-- Selected excerpt --

____________

There’s good news and (mildly) bad news about the Fox Theater reopening. The bad is that the first film screening back since closing to the public in March ("The Wizard of Oz" on Monday) is already sold out. But the good news is that more shows should be on the way.
It's been eight months since the downtown theater has been open to the public. The Fox has remained engaged with the community with its Marquee Inspired program, allowing people to pay for messages to be displayed on the theater's marquee, and the "Live Stream Vaccine: The Entertainment Cure" livestream concert series, which has provided live music since August.
"We’ve been wanting to open back up to the public for quite some time," theater manager Matthew Spindler said Tuesday. "Now that we're allowed to have 100 people in here, we're going to try to do more on a case-by-case basis. There's just too much uncertainty out there right now with COVID."
(As of this week, Kern County is "on notice" based on state metrics for coronavirus cases. If numbers do not improve by next week, the Fox and all other movie theaters, along with restaurants and other businesses could face restrictions.)
For now, Spindler is thankful for this first screening back, which was selected as one of the titles that would have been featured in the Fox's Cults and Classics series earlier this year.
"When we started brainstorming movies, we wanted a family-friendly movie," he said. "A little bit of a Thanksgiving movie."
The 1939 classic musical fantasy is clearly an audience favorite: Tickets sold out within three days of the show being announced.
On Monday, the 100 attendees should easily find a good seat in the house, which has a capacity of 1,500. (State guidelines limit to 25 percent capacity or 100, whichever is less.) Guests will be able to pick a spot in the spacious orchestra section.

____________

-- Exercise data --

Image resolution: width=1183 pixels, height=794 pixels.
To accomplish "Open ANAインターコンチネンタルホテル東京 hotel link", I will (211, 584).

____________

-- Aim of the exercise --
According to the Fox Theater article, why did the theater choose "The Wizard of Oz" for its first screening back? Answer in one to three sentences. The data has no connection to the Fox Theater article.

-- Output of the exercise --
The theater wanted a family-friendly movie, and one that was a little bit of a Thanksgiving movie. The film had also been picked as one of the titles for the Fox's Cults and Classics series earlier in the year.